> _Work to complete_
Repeat each entry exactly and drop the pictures.

━━ Supplied records ━━

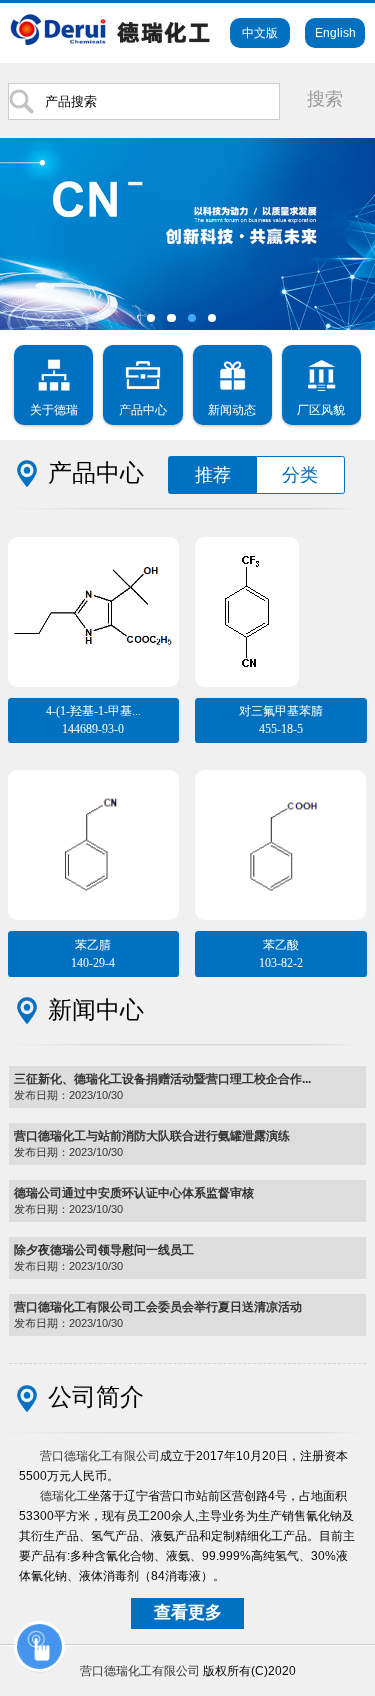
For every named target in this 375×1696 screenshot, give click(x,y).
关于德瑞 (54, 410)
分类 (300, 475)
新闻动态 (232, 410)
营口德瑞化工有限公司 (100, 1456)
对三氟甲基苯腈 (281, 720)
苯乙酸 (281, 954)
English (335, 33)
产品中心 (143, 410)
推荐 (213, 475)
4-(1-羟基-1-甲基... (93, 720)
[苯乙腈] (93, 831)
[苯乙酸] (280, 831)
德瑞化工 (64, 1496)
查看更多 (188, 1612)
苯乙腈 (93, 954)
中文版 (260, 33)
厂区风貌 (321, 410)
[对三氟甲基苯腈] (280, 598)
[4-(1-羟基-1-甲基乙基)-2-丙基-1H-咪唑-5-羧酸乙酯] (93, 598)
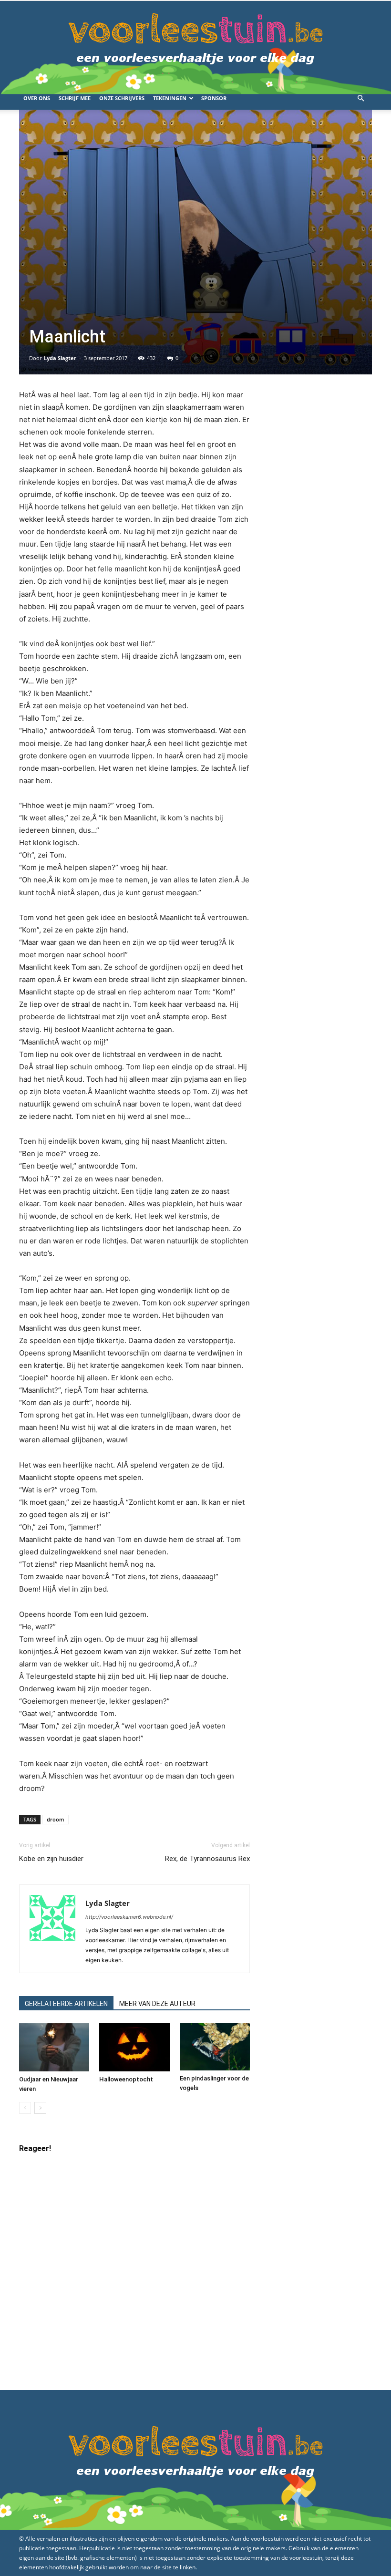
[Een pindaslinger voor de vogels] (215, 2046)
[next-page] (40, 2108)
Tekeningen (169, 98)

━━━

> _Exercise result_
For every named target in this 375×1696 screenshot, give click(x,y).
关于德瑞 (54, 410)
分类 (300, 475)
新闻动态 (232, 410)
营口德瑞化工有限公司 (100, 1456)
对三氟甲基苯腈 (281, 720)
苯乙酸 (281, 954)
English (335, 33)
产品中心 (143, 410)
推荐 (213, 475)
4-(1-羟基-1-甲基... (93, 720)
[苯乙腈] (93, 831)
[苯乙酸] (280, 831)
德瑞化工 (64, 1496)
查看更多 (188, 1612)
苯乙腈 (93, 954)
中文版 (260, 33)
厂区风貌 (321, 410)
[对三氟甲基苯腈] (280, 598)
[4-(1-羟基-1-甲基乙基)-2-丙基-1H-咪唑-5-羧酸乙酯] (93, 598)
[Een pindaslinger voor de vogels] (215, 2046)
[next-page] (40, 2108)
Tekeningen (169, 98)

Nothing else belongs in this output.